Dört ejderha mutlu bir şekilde geri dönmüş. Ama on gün geçmesine rağmen bir damla bile yağmur yağmamış. İnsanlar daha çok acı çekmiş, bazıları ağaç kabuğu, bazıları ot kökü yemiş, bazıları da ağaç kabuğu ve ot kökü bitince beyaz kil yemek zorunda kalmış. Tüm bunları gören dört ejderha çok üzülmüş, çünkü Yeşim İmparatoru’nun sadece zevkine önem verdiğini ve insanları asla ciddiye almadığını biliyorlarmış. İnsanları sefaletten kurtarmak için yalnızca kendilerine güvenmeleri gerekiyormuş. Ama bunu nasıl yapabilirlerdi? Uçsuz bucaksız denizi gören Uzun Ejderha bir fikri olduğunu söyledi.
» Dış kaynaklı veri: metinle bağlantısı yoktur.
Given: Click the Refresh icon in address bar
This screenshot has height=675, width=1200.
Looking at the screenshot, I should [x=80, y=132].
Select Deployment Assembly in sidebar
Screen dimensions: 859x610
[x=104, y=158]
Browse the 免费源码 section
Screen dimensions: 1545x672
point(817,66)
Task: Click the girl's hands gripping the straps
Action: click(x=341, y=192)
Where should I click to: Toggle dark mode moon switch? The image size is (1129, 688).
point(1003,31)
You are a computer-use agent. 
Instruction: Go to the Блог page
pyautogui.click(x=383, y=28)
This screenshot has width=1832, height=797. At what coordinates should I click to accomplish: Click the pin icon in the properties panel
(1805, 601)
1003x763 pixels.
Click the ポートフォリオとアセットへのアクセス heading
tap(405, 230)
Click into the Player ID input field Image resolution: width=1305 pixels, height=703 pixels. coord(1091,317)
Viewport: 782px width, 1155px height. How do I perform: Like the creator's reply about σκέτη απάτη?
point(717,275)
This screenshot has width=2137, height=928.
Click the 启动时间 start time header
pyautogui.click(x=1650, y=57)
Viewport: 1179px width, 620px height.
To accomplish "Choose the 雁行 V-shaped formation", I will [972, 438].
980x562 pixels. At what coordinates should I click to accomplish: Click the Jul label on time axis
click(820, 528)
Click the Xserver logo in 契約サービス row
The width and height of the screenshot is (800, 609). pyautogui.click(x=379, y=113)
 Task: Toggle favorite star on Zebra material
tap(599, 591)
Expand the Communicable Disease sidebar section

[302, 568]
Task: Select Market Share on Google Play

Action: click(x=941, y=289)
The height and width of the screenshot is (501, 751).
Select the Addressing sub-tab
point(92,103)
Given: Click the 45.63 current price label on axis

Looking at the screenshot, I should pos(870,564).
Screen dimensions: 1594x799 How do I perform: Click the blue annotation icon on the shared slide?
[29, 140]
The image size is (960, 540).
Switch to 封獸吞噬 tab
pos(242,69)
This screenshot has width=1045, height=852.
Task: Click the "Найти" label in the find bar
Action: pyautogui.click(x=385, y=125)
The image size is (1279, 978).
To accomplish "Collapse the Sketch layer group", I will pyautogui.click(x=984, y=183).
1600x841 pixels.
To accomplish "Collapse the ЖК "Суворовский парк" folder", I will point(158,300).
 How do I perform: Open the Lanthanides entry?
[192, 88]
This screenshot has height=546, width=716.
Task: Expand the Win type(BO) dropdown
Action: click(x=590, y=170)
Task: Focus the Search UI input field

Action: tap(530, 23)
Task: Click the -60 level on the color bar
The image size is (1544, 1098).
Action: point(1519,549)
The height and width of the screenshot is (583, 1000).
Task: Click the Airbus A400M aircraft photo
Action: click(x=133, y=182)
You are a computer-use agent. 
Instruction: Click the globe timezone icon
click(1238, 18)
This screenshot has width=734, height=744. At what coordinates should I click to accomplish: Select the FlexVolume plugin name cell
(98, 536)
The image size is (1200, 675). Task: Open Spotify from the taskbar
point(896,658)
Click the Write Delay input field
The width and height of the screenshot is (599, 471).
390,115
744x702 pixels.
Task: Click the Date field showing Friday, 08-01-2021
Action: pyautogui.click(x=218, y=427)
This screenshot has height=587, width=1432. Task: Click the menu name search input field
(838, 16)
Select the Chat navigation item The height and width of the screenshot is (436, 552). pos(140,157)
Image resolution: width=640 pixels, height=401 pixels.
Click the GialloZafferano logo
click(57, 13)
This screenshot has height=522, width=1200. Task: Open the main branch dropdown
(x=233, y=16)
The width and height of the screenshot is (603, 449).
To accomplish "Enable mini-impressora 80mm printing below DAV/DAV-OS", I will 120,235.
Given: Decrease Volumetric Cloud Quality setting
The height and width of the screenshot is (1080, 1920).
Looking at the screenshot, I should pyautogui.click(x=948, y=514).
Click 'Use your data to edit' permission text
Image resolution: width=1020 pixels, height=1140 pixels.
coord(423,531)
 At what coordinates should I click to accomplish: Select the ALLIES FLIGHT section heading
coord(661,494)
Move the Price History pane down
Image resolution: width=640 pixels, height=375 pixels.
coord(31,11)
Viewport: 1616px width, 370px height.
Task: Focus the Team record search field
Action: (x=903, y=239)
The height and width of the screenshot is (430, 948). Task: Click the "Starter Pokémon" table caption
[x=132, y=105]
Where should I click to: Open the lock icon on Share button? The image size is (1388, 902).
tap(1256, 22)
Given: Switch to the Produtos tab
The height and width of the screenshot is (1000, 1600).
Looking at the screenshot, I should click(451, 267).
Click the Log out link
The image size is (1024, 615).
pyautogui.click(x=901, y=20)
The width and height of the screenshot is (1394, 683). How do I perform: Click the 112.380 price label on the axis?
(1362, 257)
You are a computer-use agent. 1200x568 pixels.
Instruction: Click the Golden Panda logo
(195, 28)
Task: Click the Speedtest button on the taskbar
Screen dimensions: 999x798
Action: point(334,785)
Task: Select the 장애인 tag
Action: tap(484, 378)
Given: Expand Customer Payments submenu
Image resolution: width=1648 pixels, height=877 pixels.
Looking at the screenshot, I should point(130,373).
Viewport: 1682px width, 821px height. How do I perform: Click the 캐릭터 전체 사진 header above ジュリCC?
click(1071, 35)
“Nedir bu? Çabuk söyle!” diye talepte bulunmuş diğer üçü.
“Bakın, yaşadığımız yerde denizde bol miktarda su yok mu? Onu toplayıp gökyüzüne doğru püskürtmeliyiz. Su yağmur damlaları gibi olacak ve insanları ve ekinlerini kurtarmak için aşağı inecek,” demiş Uzun Ejderha.
“İyi fikir!” diyerek ellerini çırpmış diğerleri.
“Ama,” demiş Uzun Ejder biraz düşündükten sonra, “Yeşim İmparatoru bunu öğrenirse bizi suçlar.”
“İnsanları kurtarmak için her şeyi yaparım,” demiş Sarı Ejder kararlılıkla.
“O zaman başlayalım. Asla pişman olmayacağız,” demiş Uzun Ejderha.
Siyah Ejderha ve İnci Ejderha da onlardan geri kalmamış. Denize doğru uçup ağızlarına su almışlar ve sonra tekrar gökyüzüne uçarak suyu yeryüzüne püskürtmüşler. Dört ejderha ileri geri uçarak gökyüzünün her tarafını karanlığa boğmuş. Çok geçmeden deniz suyu gökyüzünden yağan yağmura dönüşmüş.
“Yağmur yağıyor! Yağmur yağıyor! Ekinler kurtulacak!” diye haykırmış insanlar ve sevinçle hoplayıp zıplamışlar.
Yerdeki buğday sapları başlarını kaldırmış ve sorgum sapları doğrulmuş. Deniz Tanrısı bu olayları keşfetmiş ve Yeşim İmparatoru’na rapor etmiş.
Yeşim İmparatoru, “Dört ejderha benim iznim olmadan yağmur getirmeye nasıl cüret eder!” demiş.
Yeşim İmparatoru öfkelenmiş ve göksel generallere ve birliklerine dört ejderhayı tutuklamalarını emretmiş. Sayıca çok üstün olan dört ejderha kendilerini savunamamış ve kısa süre sonra tutuklanarak göksel saraya geri getirilmişler.
“Git ve üzerlerine dört dağ koy ki asla kaçamasınlar!” Yeşim İmparatoru Dağ Tanrısına emretmiş.
Dağ Tanrısı sihirli gücünü kullanarak dört dağın rüzgârda ıslık çalarak uzaklardan uçmasını sağlamış ve onları dört ejderhanın üzerine indirmiş. Onlar hapsedilmiş olsalar da yaptıklarından asla pişman olmamışlar. İnsanlar için sonsuza dek iyilik yapmaya kararlı olarak, kendilerini yüksek dağların ve derin vadilerin yanından akan, karayı batıdan doğuya geçen ve sonunda denize boşalan dört nehre dönüştürmüşler. Böylece Çin’in dört büyük nehri oluşmuş – en kuzeyde Heilongjian (Siyah Ejderha), Çin’in merkezinde Huanghe (Sarı Nehir), daha güneyde Changjiang (Yangtze veya Uzun Nehir) ve en güneyde Zhujiang (İnci).